Promote Interdistrict School Choice
No Child Left Behind requires school districts to give students the option of transferring to a more successful public school if their own school fails to make adequate yearly progress for two years in a row. And the law gives low-achieving children from low-income families priority in requesting transfers. To date, however, this school choice option has been little used, for several reasons. Successful public schools, especially in urban areas, rarely have empty seats and often have long waiting lists.26 And many school superintendents give parents little or no information about the school choice option. Finally, scores on state tests taken in the spring of one school year are often not available until after the next school year has begun. (A solution to this problem is to base the NCLB choice option on the most recent accountability data available when families are choosing schools for the next school year.)

Because NCLB as written gives neighboring school districts no real reason to accept students from failing urban schools, the next round of legislation should create strong incentives for states to develop voluntary interdistrict choice programs. Several promising precedents exist. METCO, a grant program funded by the Commonwealth of Massachusetts with the voluntary participation of thirty-four suburban districts near Boston and four near Springfield, has been in operation since 1966 (when it was funded in part by a grant from the U.S. Department of Education). Today it enables 3,300 low-income Boston and Springfield students to attend public schools in other communities. St. Louis also has a voluntary program, under which 12,000 African American children, 75 percent of whom are from low-income families, attend public schools in sixteen suburban districts.27 Significant state funding provides an incentive for suburban districts to participate in these interdistrict choice programs.

As the METCO and St. Louis programs show, with appropriate incentives, suburban school districts serving primarily middle-class children are willing to educate a nontrivial number of low-income urban students. A recent evaluation found METCO a promising approach to improving the education of some children living in poverty. It increased the reading achievement of participating urban children attending suburban elementary schools and had no lasting negative effects on the achievement of their suburban classmates. 28 Evidence from the St. Louis choice program is also encouraging.29 Competitive grants to states for the design and implementation of interdistrict choice programs could make school choice under NCLB a real option for many children from low-income families.

Congress should also amend adequate yearly progress regulations to ensure that suburban districts are not penalized for accepting urban students from low-performing schools. The option of satisfying adequate yearly progress requirements by demonstrating gains in the achievement of initially lowachieving children could be important in this regard.

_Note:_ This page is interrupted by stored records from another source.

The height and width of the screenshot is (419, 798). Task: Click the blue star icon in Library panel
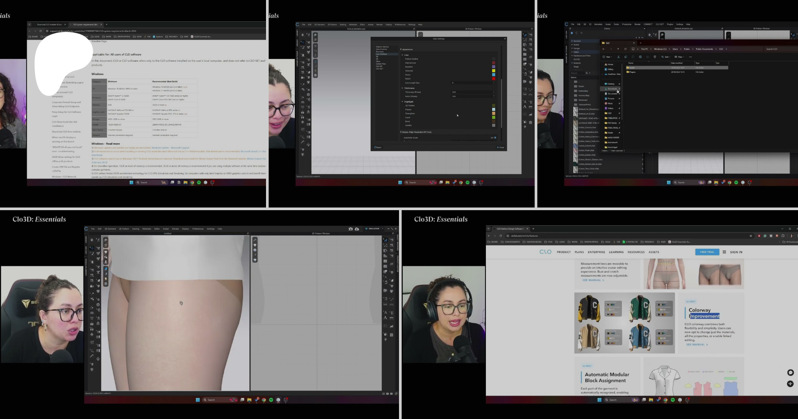point(572,33)
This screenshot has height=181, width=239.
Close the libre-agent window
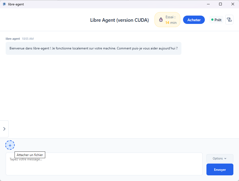tap(233, 4)
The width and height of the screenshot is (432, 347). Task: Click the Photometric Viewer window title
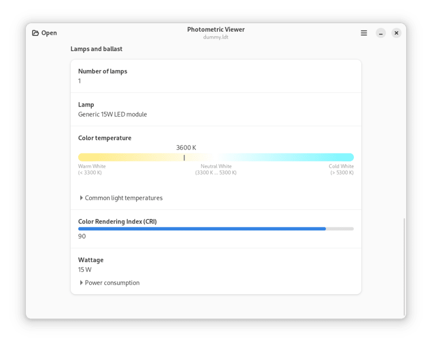click(216, 30)
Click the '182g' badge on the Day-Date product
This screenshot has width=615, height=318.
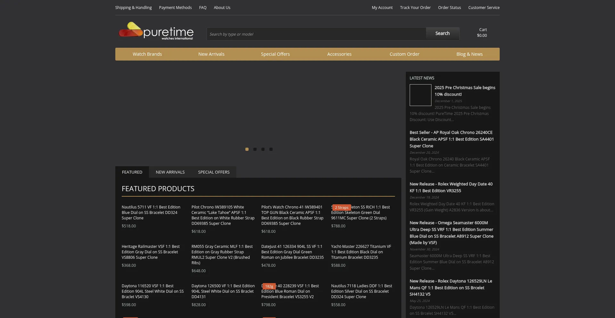pyautogui.click(x=269, y=286)
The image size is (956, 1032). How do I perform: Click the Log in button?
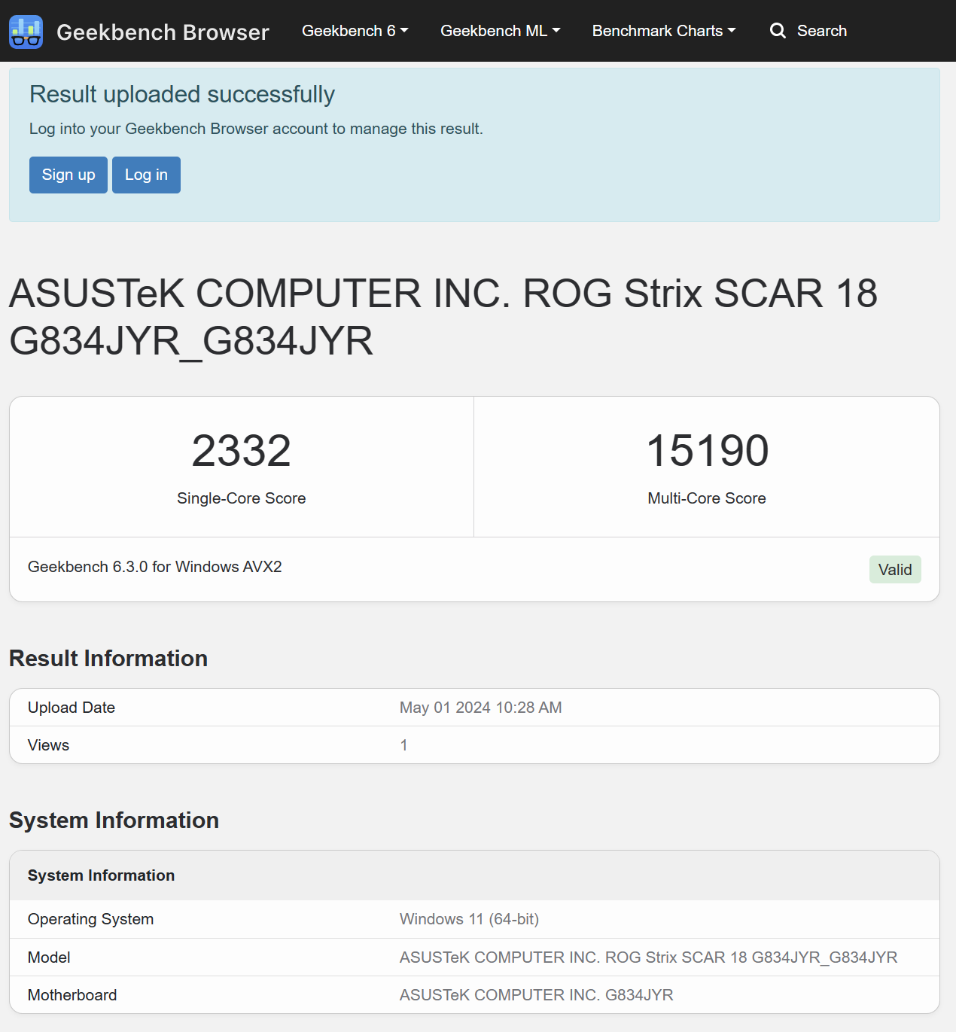click(x=146, y=175)
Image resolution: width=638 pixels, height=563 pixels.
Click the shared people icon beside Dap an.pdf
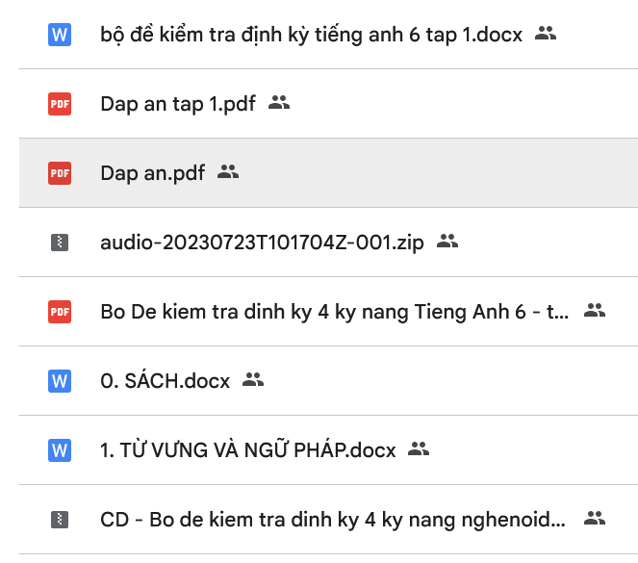[x=228, y=172]
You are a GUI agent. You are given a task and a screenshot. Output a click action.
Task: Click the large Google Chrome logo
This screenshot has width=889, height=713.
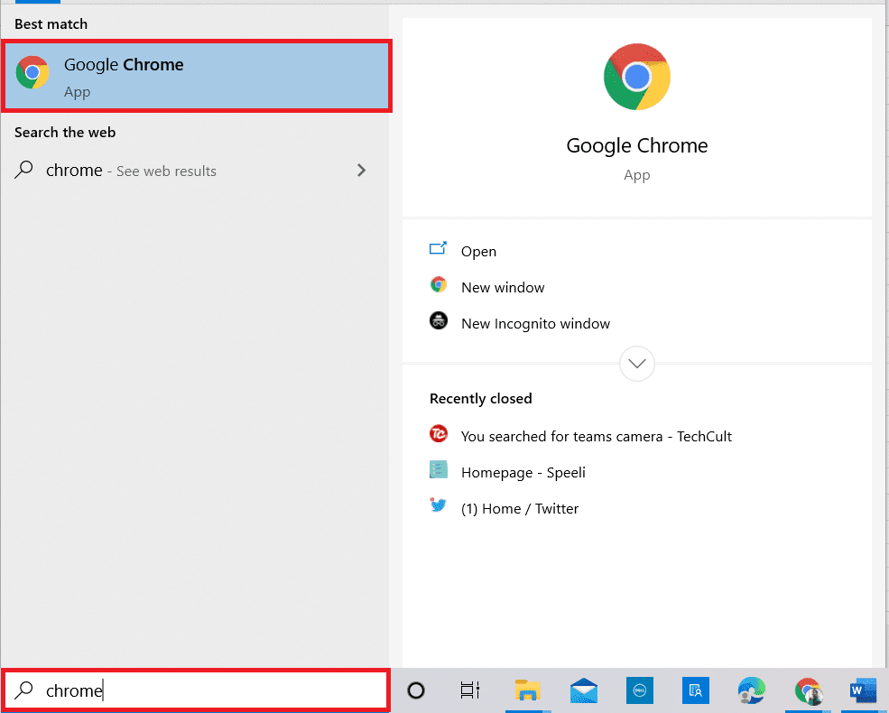[x=636, y=77]
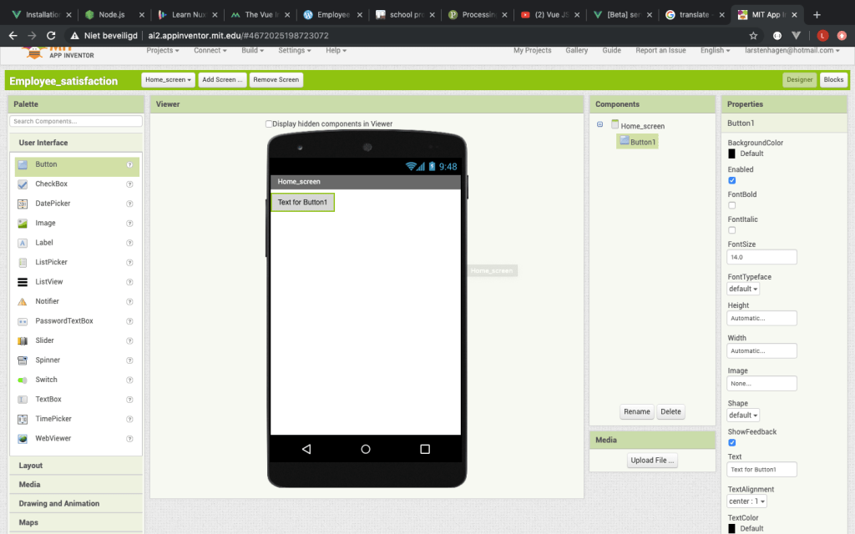This screenshot has height=534, width=855.
Task: Open the Home_screen screen selector dropdown
Action: click(x=168, y=80)
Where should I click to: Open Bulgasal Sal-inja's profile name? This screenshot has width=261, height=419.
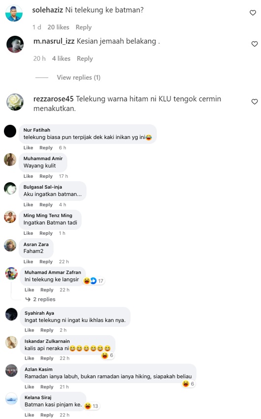pos(43,187)
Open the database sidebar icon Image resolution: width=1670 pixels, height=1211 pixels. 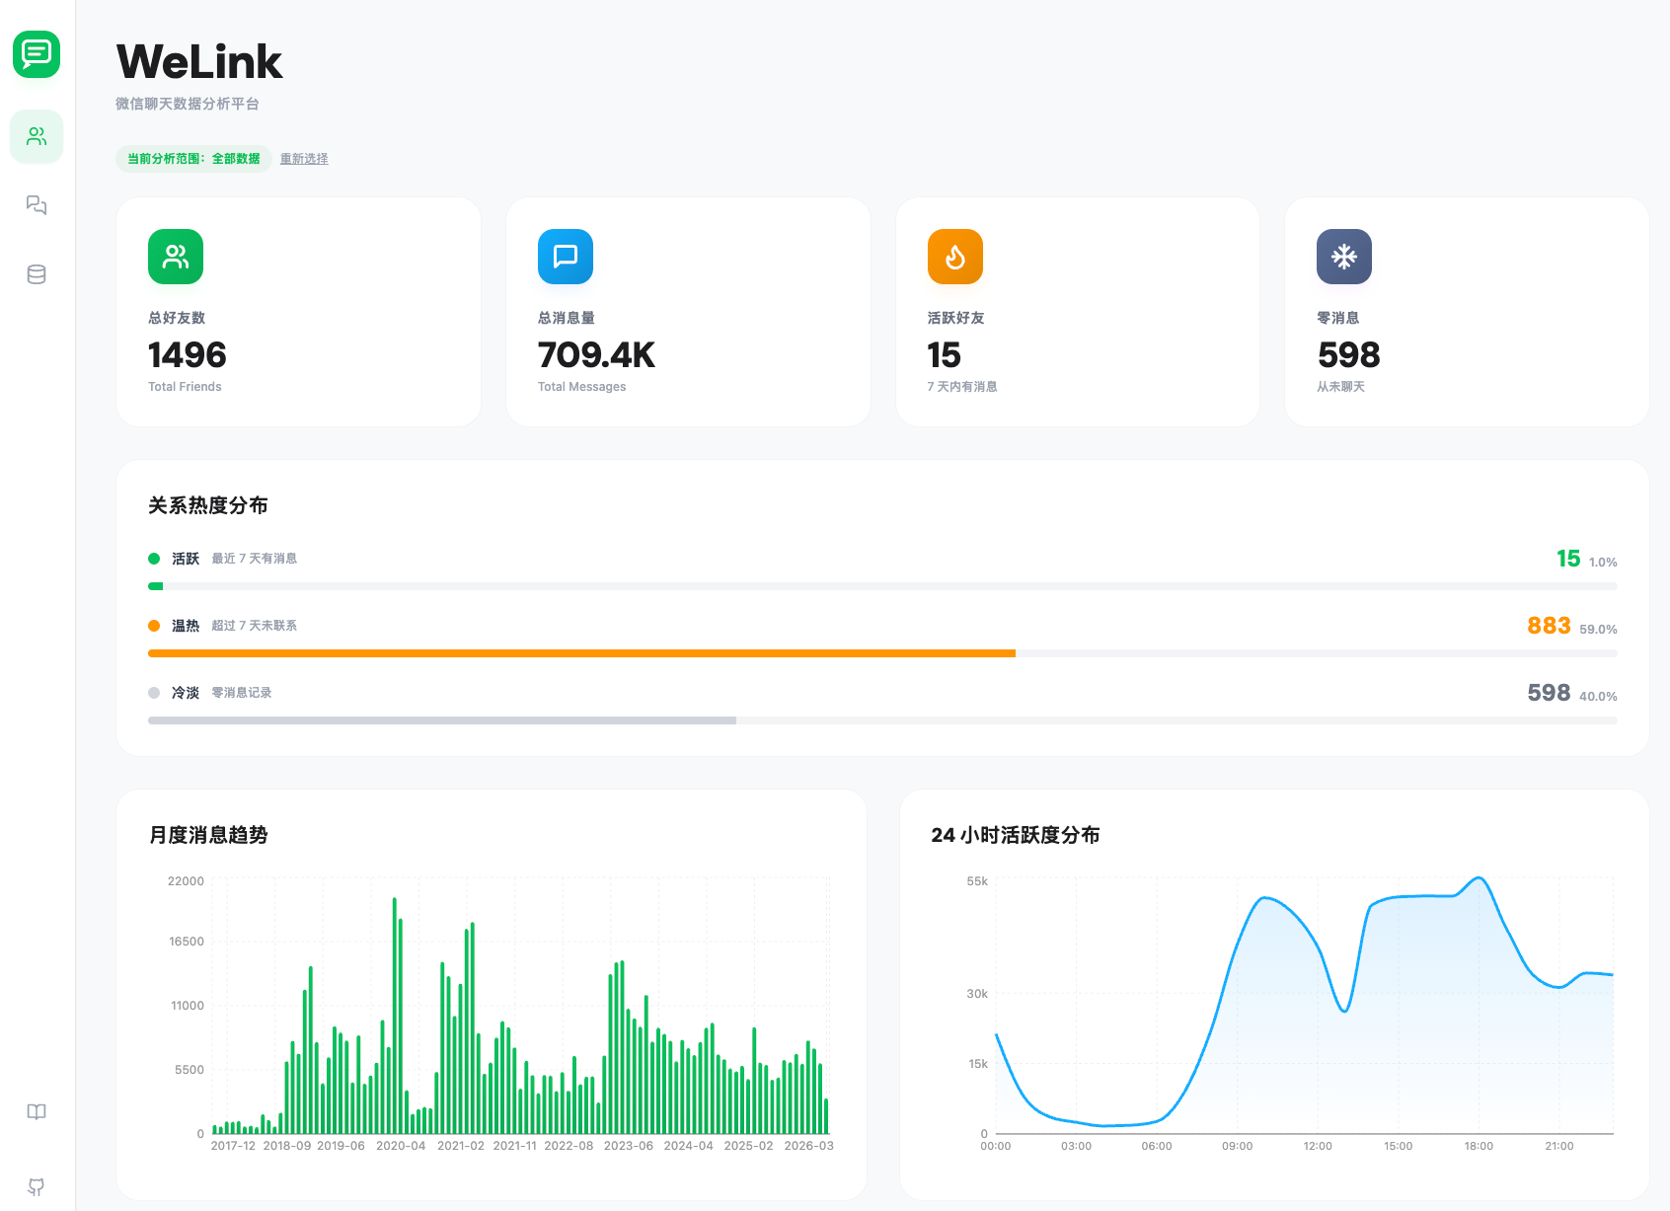click(x=37, y=274)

Although creating interdistrict choice options for low-income children who attend poorly performing schools is important, such programs are likely to serve only a minority of urban children. The reason is that the willingness of suburban communities to voluntarily accept low-income students from urban school districts would diminish as the share of these students in their schools grew. Improving teaching and learning in schools serving high concentrations of poor children must thus be a central part of federal education policy.